As she has for all the honorees in the series, Gifford partnered with her collaborator, David Friedman, to write a song for the O’Briens. Gifford and Kotb joined their guest in joyful tears as Tony-winning actress Christine Ebersole sang the composition, “Forever Family”:



Sometimes they lose their fathers and mothers

Then they discover they’ve nowhere to go

Who will take these children

Who will give them rest

Who will shield them from the storm

And hold them to their breast…

Who will gently rock them

And sing them lullabies

Who will whisper, I love you

And wipe the tears from their eyes…

Will anyone be

Will anyone be

Their forever family?

“Thank you for being an inspiration,” Ebersole told the couple. “For you to share the story with everyone in America, it’s such a thing to aspire to, and thank you so much for that.”

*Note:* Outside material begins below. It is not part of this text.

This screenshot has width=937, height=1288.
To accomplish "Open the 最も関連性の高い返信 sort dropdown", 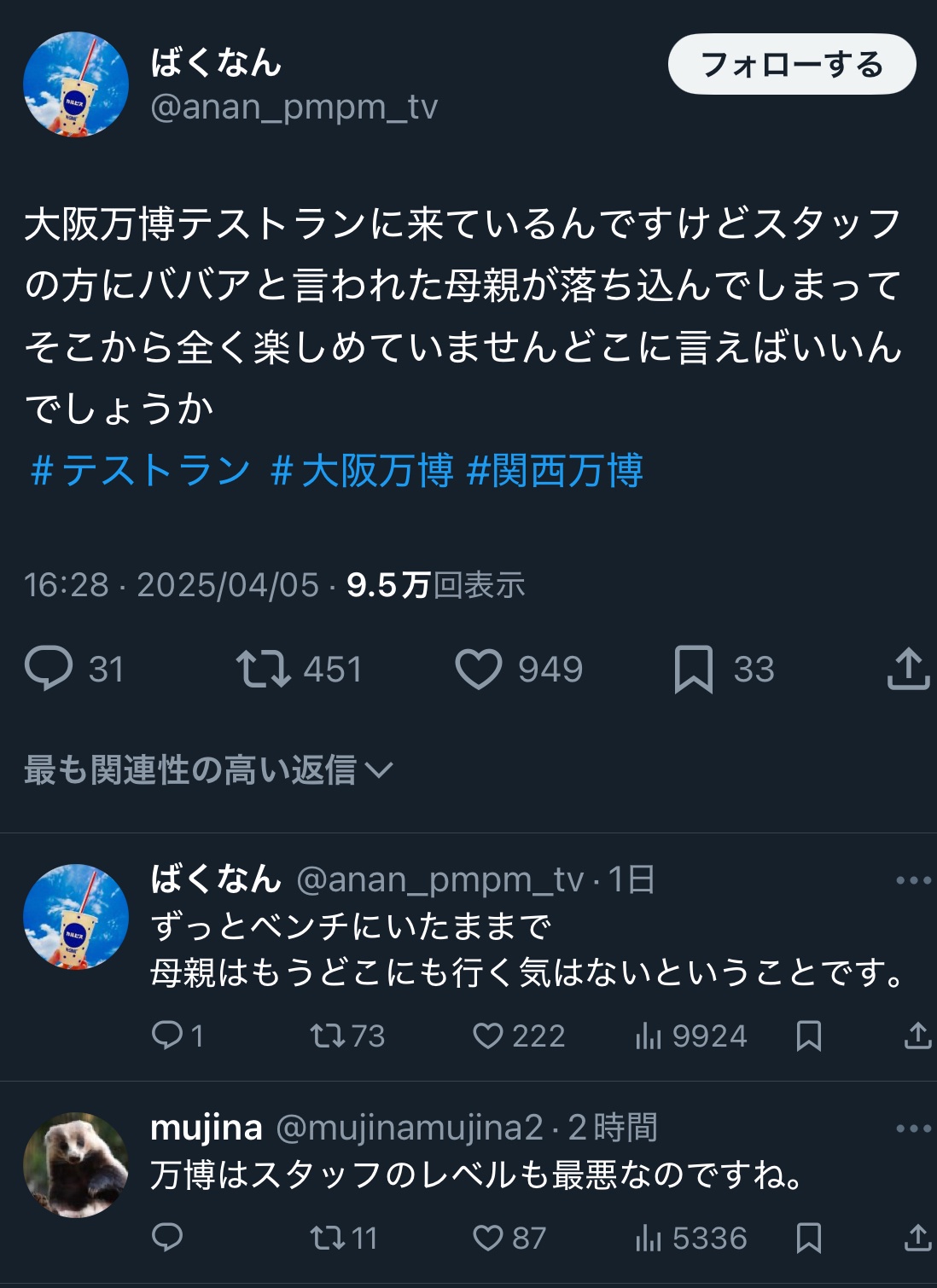I will 208,770.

The O’Briens had told TODAY that their kids all know that they buy clothes only when they are offered for clearance. To outfit 11 kids for school, they had $100 — $9 each.

Gifford and Kotb saw to it that the kids would get some better clothes. They presented the O’Briens with a “very generous” gift certificate donated by The Gap, along with gift vouchers for 11 pairs of new jeans.

“I hope you live a long, long time,” Gifford told the couple. “And I hope you win the lottery.”